For the piece, DeFreitas compiled footage of herself tracing the cracks and contours of buildings — including fragments of Toronto architectural artifacts (now installed at Scarborough's Guild Park and Gardens) and the Canadian Malting Co. itself.
"It's kind of paying homage to the past that we once knew because everybody talks about this 'new normal,'" she explains. "So it's thinking about the past, but thinking about the idea of tomorrow, possibilities."
"I really love the idea of it being this moment where people can come upon it," she says. And there will be more moments like it to come, as the piece is just one of 25 that will appear throughout the city until Dec. 5.

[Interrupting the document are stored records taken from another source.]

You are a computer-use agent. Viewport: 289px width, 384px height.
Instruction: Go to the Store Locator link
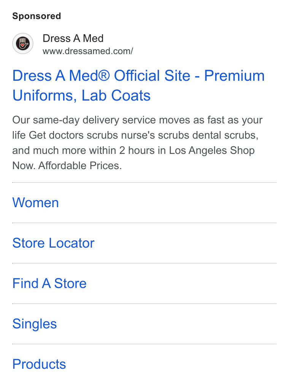tap(53, 243)
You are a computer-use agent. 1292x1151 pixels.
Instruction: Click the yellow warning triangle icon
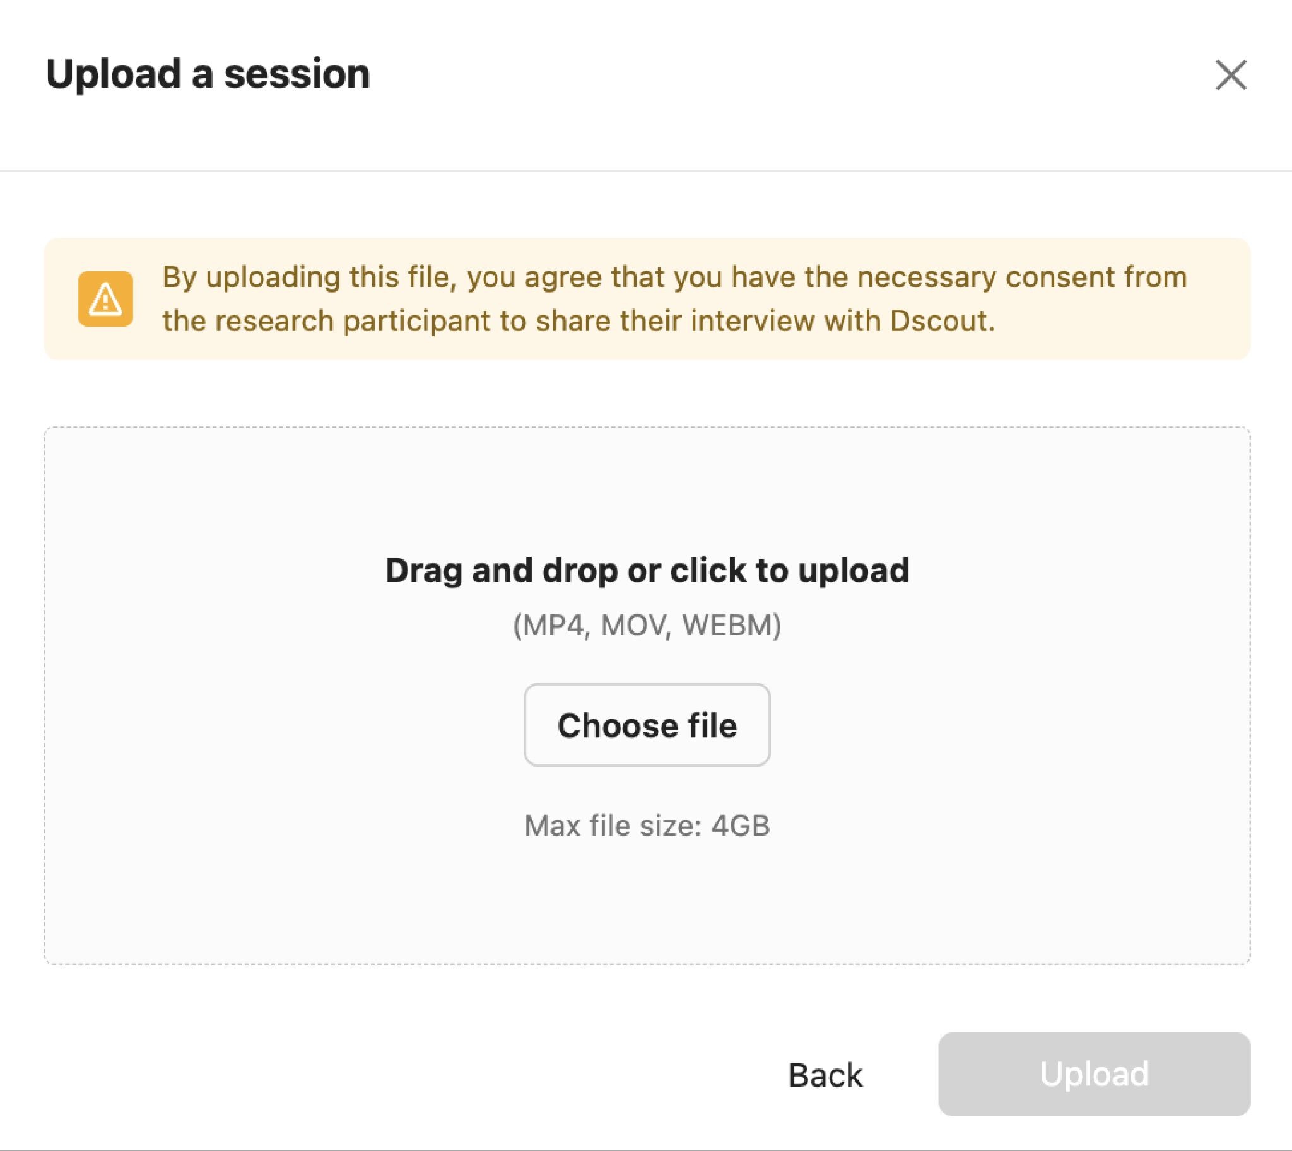106,299
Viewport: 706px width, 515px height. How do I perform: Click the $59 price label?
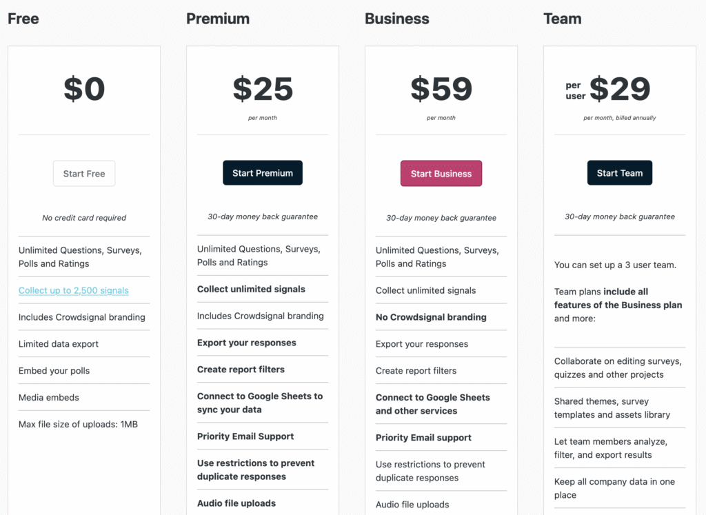441,88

Last week, the City of Toronto launched something called BigArtTO. A public art extension of a pandemic-borne community-engagement plan (ShowLoveTO), it's not a festival exactly. The city goes with the phrase "city-wide public art celebration," and in execution it means that art (by Toronto artists) will be projected onto walls throughout all 25 wards, with each piece appearing for four nights only.
"These are memorable moments for people to fall upon," says Joe Sellors, project manager of BigArtTO and Year of Public Art at the City of Toronto. Last week, outdoor gatherings in the region were reduced to 25 people. Even Nuit Blanche is going online this year, and the ban on city events will likely be extended through winter. BigArtTO doesn't fill the gap, exactly, but it does aim to bring a bit of art, a bit of spectacle and a bit of hope to Torontonians by potentially reaching them where they live.
Sellors says the project got rolling this summer, as an extension of the Toronto Office of Recovery and Rebuild (TORR). "[We were] trying to create projects or opportunities for people in their neighbourhoods to get outside, leave their homes and still feel safe."
OCAD University was brought on as an early collaborator, and worked with the city in conceiving the idea of Toronto-wide projections. Their team selected 22 of the 25 works, which are either made by neighbourhood artists or engage with the history of the projection site. According to OCAD U's Glen Lowry, who serves as art director on the BigArtTO project, the selection process focused on BIPOC artists and recent grads — two communities disproportionately impacted by COVID-19.
The remaining three projects, including DeFreitas's contribution, were curated by The Bentway under the title "The Essentials." A collection of original works that reflect on the world's COVID-assisted paradigm shift — and how we're setting priorities for a post-pandemic future — it's a sort of exhibition within BigArtTO. Complete details are still TBA, but it will illuminate waterfront properties — locations that nod to the Bentway's own history as a site that transitioned from one use to another. A third cultural collaborator, AVA Animation & Visual Arts Inc., is working with the artists on projection mapping.
And projections are a strategic choice, the organizers explain. Dazzling and able to be enjoyed from afar, they're suitable for social distancing. "I think there's some of the Nuit Blanche energy or zeitgeist behind it, but with some circumspection," says Lowry. The works themselves are purposefully short, as well. ("We're not showing movies in each of the 25 wards that people are expected to bring a blanket and camp out," he chuckles.) And each video will play on loop, so there's no push to catch them at a particular time.
Sellors says the locations were selected with safety in mind as well, with projection sites avoiding high-traffic locations. And while a complete list of locations is available, organizers haven't conceived of BigArtTO as some kind of season-long scavenger hunt.
"Don't try and go to all 25 wards to see these pieces," says Lowry. "Enjoy what's happening. There's a kind of fantastical quality to it. People may not know that this is happening, and then suddenly a building or a site is lit up in their neighbourhood. There's an element of discovery built into it."